15 Kusarigama : Cette sorte de serpe reliée à une chaîne permettait d'immobiliser ou d'étrangler un ennemi, la lame permettant de l'achever.
16 Kusari Chigiriki : Une arme similaire au fléau du Moyen Âge européen, un poids relié à un manche via une chaîne en fer.
17 Makibishi : Aussi connu sous le nom de chausse-trape, il permettait de blesser hommes et chevaux au pied ou de les ralentir.
Les guerres d'Iga
Les ninjas d'Iga était l'école de ninjas la plus réputée, notamment pour les services qu'elle rendait aux Shoguns Ashikaga. Lorsque Oda Nobunaga renversa les Ashikaga en 1573, inquiet de la puissance accumulées par les ninjas d'Iga envoya son fils, Nobukatsu les exterminés. Pour préparer son invasion de la province d'Iga, Nobukatsu ordonne la construction d'un château à Maruyama en 1578 dans la province d'Iga qui servira de point de départ à sa campagne. Avertis des intentions de Nobukatsu, les ninjas attaquèrent par surprise le château en plein jour et les forces d'invasions durent se retirer de la province. Un an plus tard Nobukatsu lance une nouvelle campagne d'invasion mais les ninjas ont connaissance de son plan d'invasion et utilisent leurs connaissances du terrain pour tendre des embuscades aux troupes Oda. Après avoir perdu plusieurs milliers d'hommes, les samouraïs d' Oda sont de nouveau forcés de se retirer.

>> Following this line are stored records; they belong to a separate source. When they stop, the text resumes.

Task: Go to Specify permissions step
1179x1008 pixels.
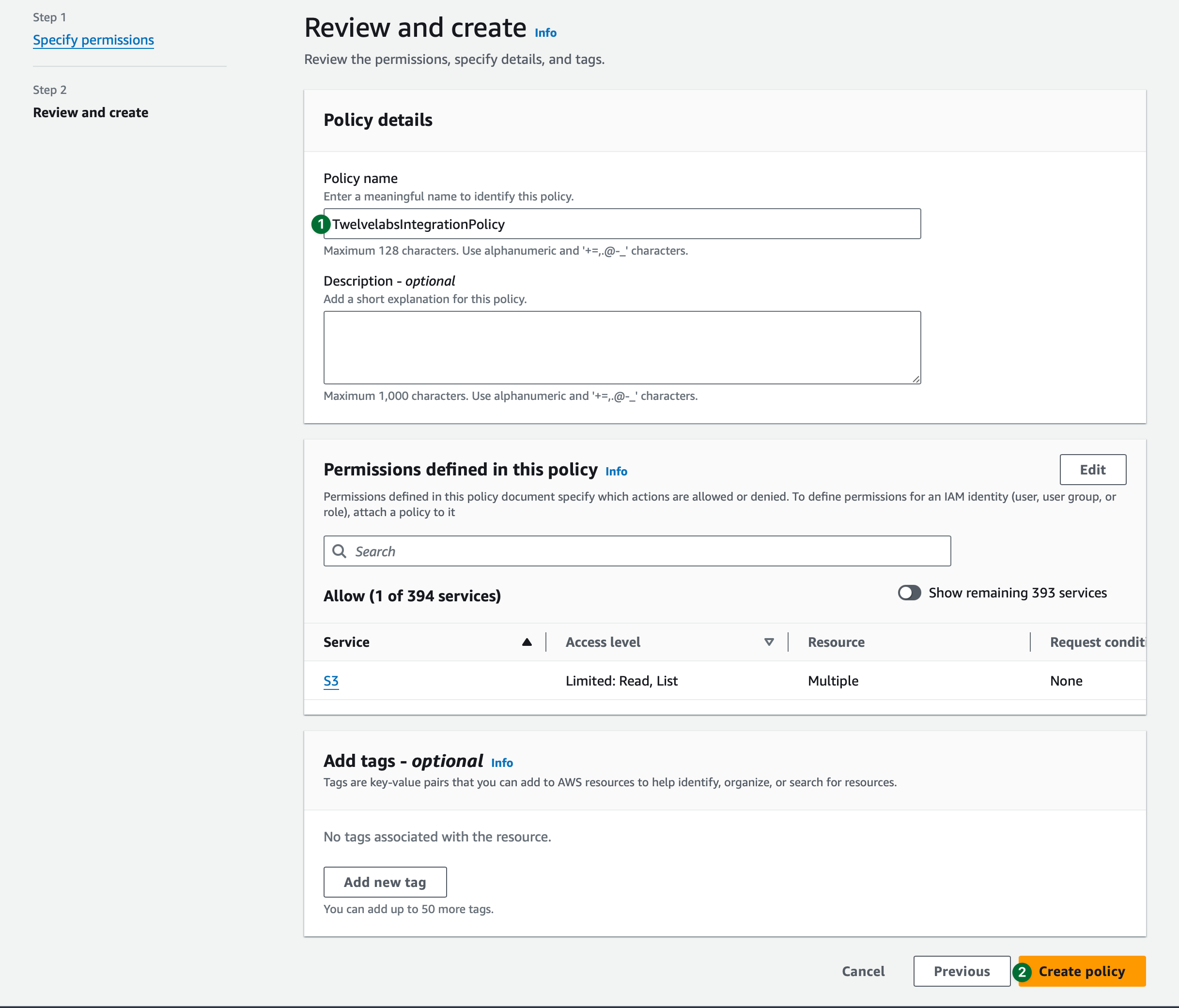Action: click(x=93, y=40)
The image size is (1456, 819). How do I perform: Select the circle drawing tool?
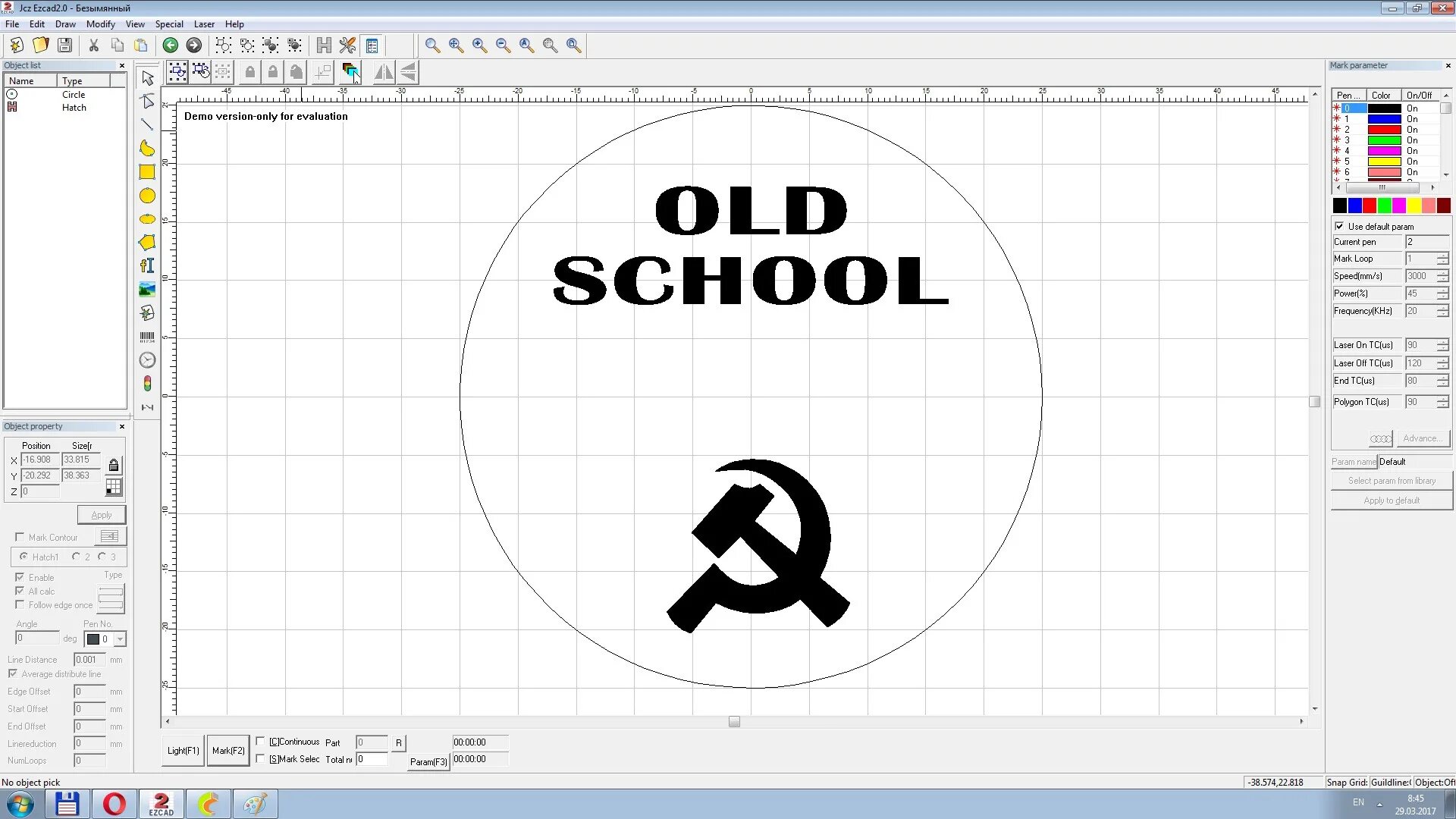pyautogui.click(x=147, y=196)
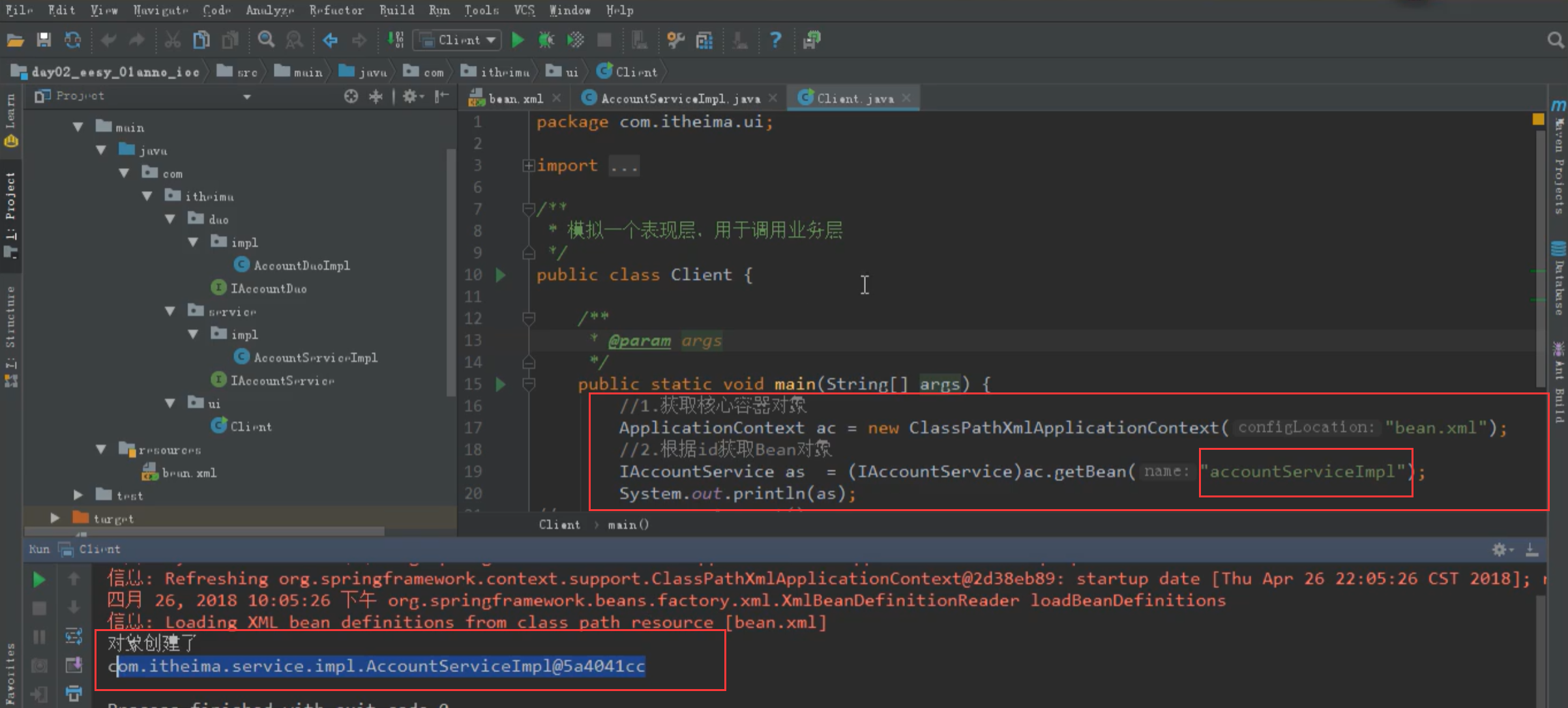Click the run gutter arrow beside main method
The width and height of the screenshot is (1568, 708).
[x=501, y=384]
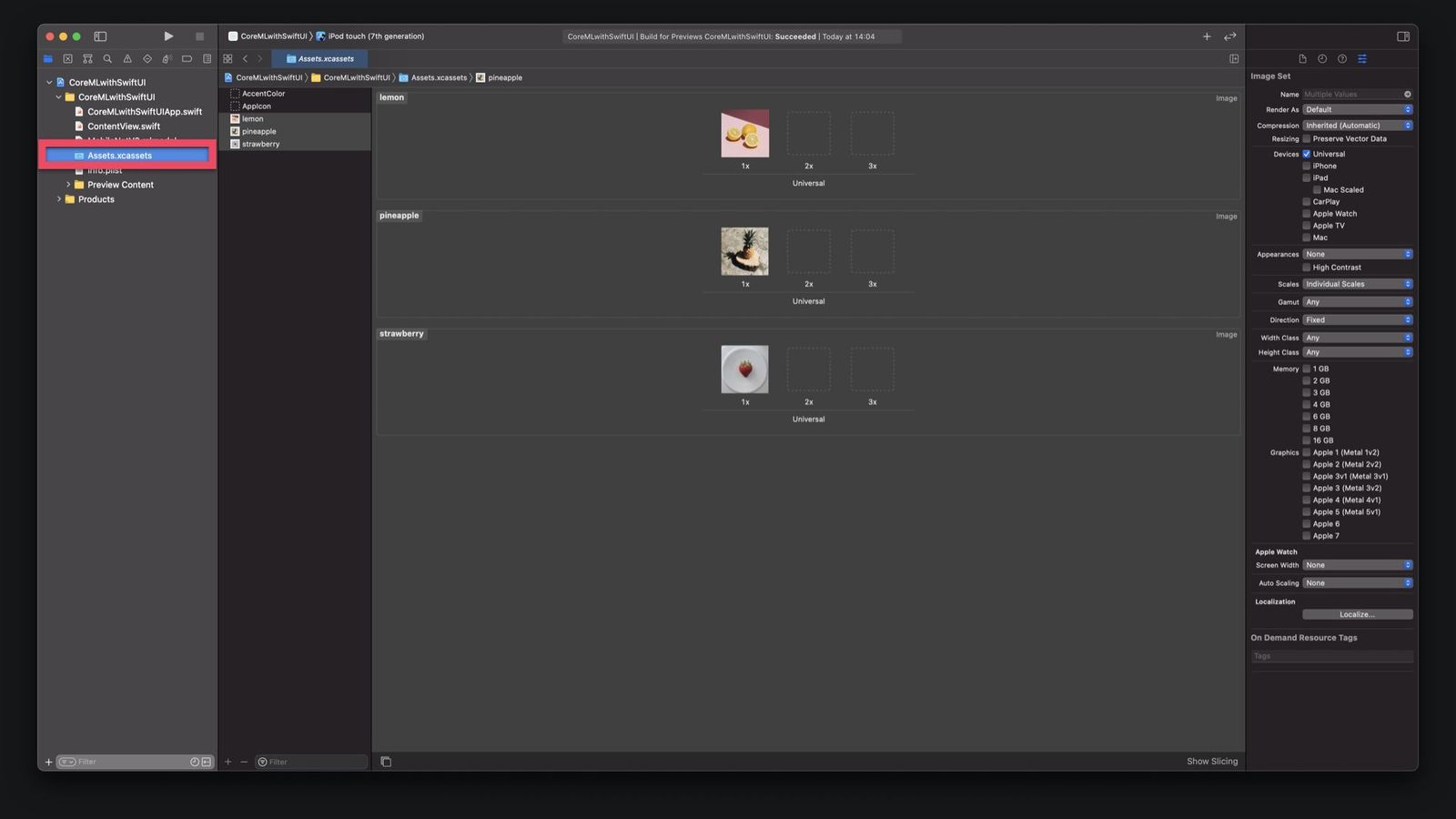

Irriter par les échecs de son fils, Nobunaga lance sa propre invasion d'Iga en 1581. C'est avec 42 000 samouraïs qu'il fait fasse au 10 000 ninjas d'Iga. Après la capitulation du château de Kashiwara le 8 Octobre, certains rescapés trouvèrent refuge chez le Daimyo Tokugawa Ieyasu qui les engage comme garde rapprochée.
La fin des ninjas
Au XVIIIème siècle, le Shogun Tokugawa Yoshimune créa une unité de police secrète, les Oniwaban, sans aucun lien avec les ninjas. Puis, lorsque l'empereur reprit le pouvoir en 1868 et interdit le port d'armes aux samouraïs et aux ninjas ce fut la fin pour la plupart d'entre eux. Les plus riches s'insérèrent dans la société mais la plupart se retrouvèrent rejetés à sa marge.
C'est au XXème siècle que la légende des ninjas ressurgit, à la fois à travers les descendants de maître ninjas et de films de série Z.
Masaaki Hatsumi, maître de ninjutsu contemporain
Il est le maître actuel (soke) du Bujinkan-Ninpo, style d'art martial regroupant 9 écoles dont il est héritier : Tokagure Ryû, Kumogakure Ryû, Gyokushin Ryû, Kotô Ryû, Gyokko Ryû, Shinden Fudô Ryû, Kukishinden Ryû, Takagi Yôshin Ryû, Gikan Ryû.
Il accueil au sein de son Dojo, le Bujinden situé dans la ville de Noda des étudiants auxquels il enseigne principalement le Taïjutsu. Chaque année il organise un grand stage de trois jours qui regroupe 300 pratiquants japonais et étrangers.